### Instructions to follow:
Output the entries below exactly, from the first line to the line holding "You are a computer-use agent. This", both included.
(Recorded data Opens)
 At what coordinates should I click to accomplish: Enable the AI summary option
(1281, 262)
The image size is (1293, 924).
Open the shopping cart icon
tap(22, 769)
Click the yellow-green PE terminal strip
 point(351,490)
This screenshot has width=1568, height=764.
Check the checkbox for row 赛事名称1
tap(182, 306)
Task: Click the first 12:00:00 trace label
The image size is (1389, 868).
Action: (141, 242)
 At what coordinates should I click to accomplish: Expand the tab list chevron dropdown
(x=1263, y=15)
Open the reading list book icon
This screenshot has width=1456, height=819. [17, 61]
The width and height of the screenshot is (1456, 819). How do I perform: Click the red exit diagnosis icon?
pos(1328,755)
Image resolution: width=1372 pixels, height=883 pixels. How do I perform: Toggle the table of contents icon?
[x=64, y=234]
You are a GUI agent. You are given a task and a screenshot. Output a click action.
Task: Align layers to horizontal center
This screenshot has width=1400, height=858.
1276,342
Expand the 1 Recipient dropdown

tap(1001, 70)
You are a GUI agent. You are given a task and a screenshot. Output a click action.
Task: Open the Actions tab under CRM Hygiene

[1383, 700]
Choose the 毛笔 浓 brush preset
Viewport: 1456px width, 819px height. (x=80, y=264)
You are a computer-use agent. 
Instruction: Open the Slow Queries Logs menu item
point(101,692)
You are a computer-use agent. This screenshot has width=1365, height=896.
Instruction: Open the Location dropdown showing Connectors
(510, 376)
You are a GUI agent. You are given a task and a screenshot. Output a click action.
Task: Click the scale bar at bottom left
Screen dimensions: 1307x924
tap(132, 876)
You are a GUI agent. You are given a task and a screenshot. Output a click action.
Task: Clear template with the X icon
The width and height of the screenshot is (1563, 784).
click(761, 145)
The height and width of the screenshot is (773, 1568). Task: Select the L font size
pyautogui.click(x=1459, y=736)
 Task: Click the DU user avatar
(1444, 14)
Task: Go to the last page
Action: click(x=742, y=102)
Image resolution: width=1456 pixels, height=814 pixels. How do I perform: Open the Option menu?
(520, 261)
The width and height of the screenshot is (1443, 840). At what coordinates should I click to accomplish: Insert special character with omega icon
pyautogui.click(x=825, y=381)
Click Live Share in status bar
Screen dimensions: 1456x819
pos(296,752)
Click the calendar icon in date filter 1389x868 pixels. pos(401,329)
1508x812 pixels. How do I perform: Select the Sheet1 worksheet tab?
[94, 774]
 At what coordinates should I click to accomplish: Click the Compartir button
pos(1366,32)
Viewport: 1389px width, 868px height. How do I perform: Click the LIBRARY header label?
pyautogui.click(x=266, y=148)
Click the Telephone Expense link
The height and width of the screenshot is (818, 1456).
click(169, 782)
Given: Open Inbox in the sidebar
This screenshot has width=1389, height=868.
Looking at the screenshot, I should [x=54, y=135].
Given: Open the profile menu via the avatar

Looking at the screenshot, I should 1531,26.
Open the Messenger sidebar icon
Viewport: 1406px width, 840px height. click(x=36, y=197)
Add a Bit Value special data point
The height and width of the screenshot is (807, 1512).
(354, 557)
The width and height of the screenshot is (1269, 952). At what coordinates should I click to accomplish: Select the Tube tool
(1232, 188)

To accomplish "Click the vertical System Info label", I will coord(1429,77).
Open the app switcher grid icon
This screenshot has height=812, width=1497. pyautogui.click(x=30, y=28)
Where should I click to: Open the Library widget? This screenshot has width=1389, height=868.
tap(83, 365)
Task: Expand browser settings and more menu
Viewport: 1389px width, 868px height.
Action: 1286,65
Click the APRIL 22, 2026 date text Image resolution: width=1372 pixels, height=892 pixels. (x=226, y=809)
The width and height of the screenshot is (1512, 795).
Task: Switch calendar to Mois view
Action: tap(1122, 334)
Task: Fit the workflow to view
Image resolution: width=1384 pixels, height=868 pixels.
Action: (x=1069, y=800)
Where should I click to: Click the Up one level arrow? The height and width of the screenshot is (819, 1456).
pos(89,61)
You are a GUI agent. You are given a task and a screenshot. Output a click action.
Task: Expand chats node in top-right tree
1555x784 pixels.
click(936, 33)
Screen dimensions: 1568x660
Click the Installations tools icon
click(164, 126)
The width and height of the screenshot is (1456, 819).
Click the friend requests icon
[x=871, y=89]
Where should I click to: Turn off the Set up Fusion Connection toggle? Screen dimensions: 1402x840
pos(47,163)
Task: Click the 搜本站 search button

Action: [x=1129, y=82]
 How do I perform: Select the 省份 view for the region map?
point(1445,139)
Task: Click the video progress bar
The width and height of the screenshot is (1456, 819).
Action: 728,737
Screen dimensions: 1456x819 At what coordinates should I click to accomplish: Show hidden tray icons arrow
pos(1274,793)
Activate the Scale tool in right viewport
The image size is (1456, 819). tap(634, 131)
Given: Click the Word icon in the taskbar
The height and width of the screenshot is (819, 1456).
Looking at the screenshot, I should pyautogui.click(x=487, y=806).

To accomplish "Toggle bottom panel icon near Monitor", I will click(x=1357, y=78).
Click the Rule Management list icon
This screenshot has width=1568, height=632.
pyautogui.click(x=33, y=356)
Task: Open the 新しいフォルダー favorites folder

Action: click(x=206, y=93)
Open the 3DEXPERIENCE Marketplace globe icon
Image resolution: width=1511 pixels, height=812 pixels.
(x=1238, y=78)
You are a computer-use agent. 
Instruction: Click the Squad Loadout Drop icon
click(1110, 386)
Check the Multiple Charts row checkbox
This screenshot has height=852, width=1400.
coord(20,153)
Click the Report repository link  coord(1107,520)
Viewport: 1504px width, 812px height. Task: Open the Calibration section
(Recorded data Closes)
### Expected answer:
 At what coordinates should I click to accomplish: Enable the AI summary option
(1281, 262)
The image size is (1293, 924).
Open the shopping cart icon
tap(22, 769)
Click the yellow-green PE terminal strip
 point(351,490)
This screenshot has width=1568, height=764.
Check the checkbox for row 赛事名称1
tap(182, 306)
Task: Click the first 12:00:00 trace label
The image size is (1389, 868).
Action: (141, 242)
 At what coordinates should I click to accomplish: Expand the tab list chevron dropdown
(x=1263, y=15)
Open the reading list book icon
This screenshot has width=1456, height=819. [17, 61]
The width and height of the screenshot is (1456, 819). How do I perform: Click the red exit diagnosis icon?
pos(1328,755)
Image resolution: width=1372 pixels, height=883 pixels. How do I perform: Toggle the table of contents icon?
[x=64, y=234]
You are a GUI agent. You are given a task and a screenshot. Output a click action.
Task: Align layers to horizontal center
This screenshot has width=1400, height=858.
1276,342
Expand the 1 Recipient dropdown

tap(1001, 70)
You are a GUI agent. You are given a task and a screenshot. Output a click action.
Task: Open the Actions tab under CRM Hygiene

[1383, 700]
Choose the 毛笔 浓 brush preset
Viewport: 1456px width, 819px height. (x=80, y=264)
You are a computer-use agent. 
Instruction: Open the Slow Queries Logs menu item
point(101,692)
You are a computer-use agent. This screenshot has width=1365, height=896.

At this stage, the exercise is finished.